Text to read
......

All these political stands, which effectively dump class struggle for socialism in favour of class collaboration, became included in the final Cominform resolution on “The Defence of Peace and the Struggle against the Warmongers”. As for the other resolution on “Working-Class Unity and the Tasks of the Communist and Workers’ Parties”, this was unanimously approved on the basis on Togliatti’s report on the subject: similar revisionist and right-wing stuff calling for “peace, bread and democratic liberties”! The third approved resolution dealt with “The Communist Party of Yugoslavia in the Power of Murderers and Spies”.

Extract 6
THE SPEECH BY V. CHERVENKOV (BULGARIAN DELEGATION) AT THE THIRD CONFERENCE (17 November 1949).

NS:
Directs a sharp criticism to Kostov who now becomes the scapegoat for former Bulgarian attempts to detatch, together with Tito, the country from the anti-imperialist, democratic camp (namely, the USSR) and to prevent the consistent advancement towards socialism in Bulgaria.

......

Supplied material
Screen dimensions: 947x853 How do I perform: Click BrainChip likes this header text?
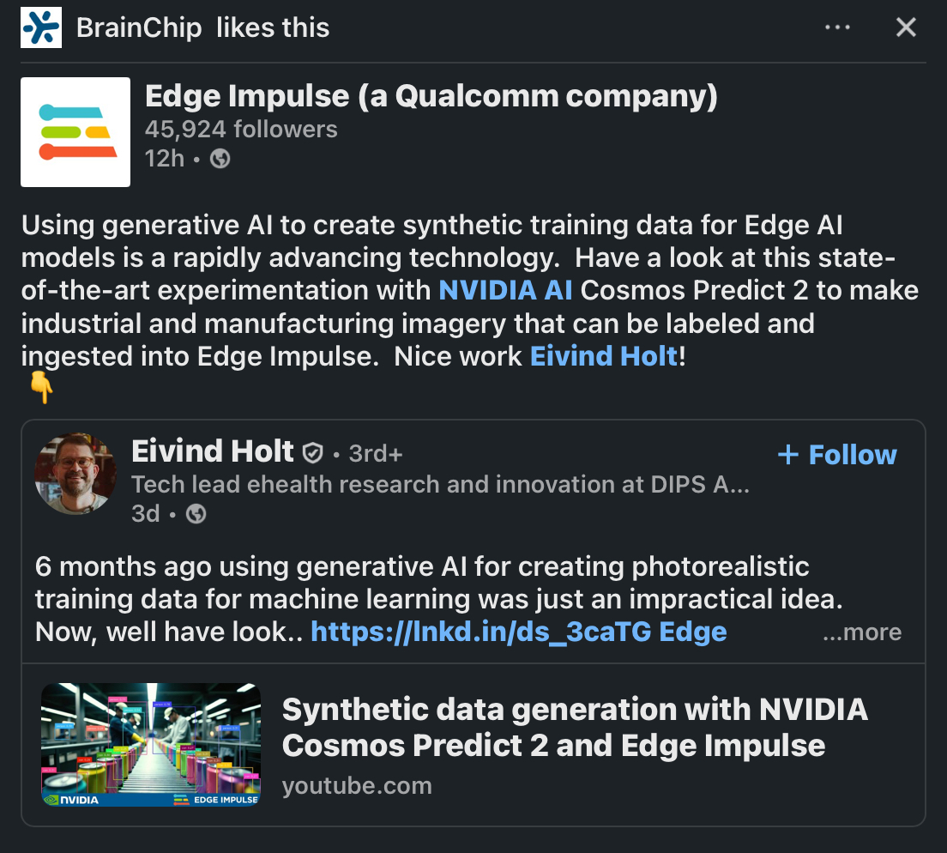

......

Do this
Copy out the passage on the 1949 Cominform conference from "All these political" to "(17 November 1949).", replacing "Cominform" with "Communist Information Bureau".

Complete output
All these political stands, which effectively dump class struggle for socialism in favour of class collaboration, became included in the final Communist Information Bureau resolution on “The Defence of Peace and the Struggle against the Warmongers”. As for the other resolution on “Working-Class Unity and the Tasks of the Communist and Workers’ Parties”, this was unanimously approved on the basis on Togliatti’s report on the subject: similar revisionist and right-wing stuff calling for “peace, bread and democratic liberties”! The third approved resolution dealt with “The Communist Party of Yugoslavia in the Power of Murderers and Spies”.

Extract 6
THE SPEECH BY V. CHERVENKOV (BULGARIAN DELEGATION) AT THE THIRD CONFERENCE (17 November 1949).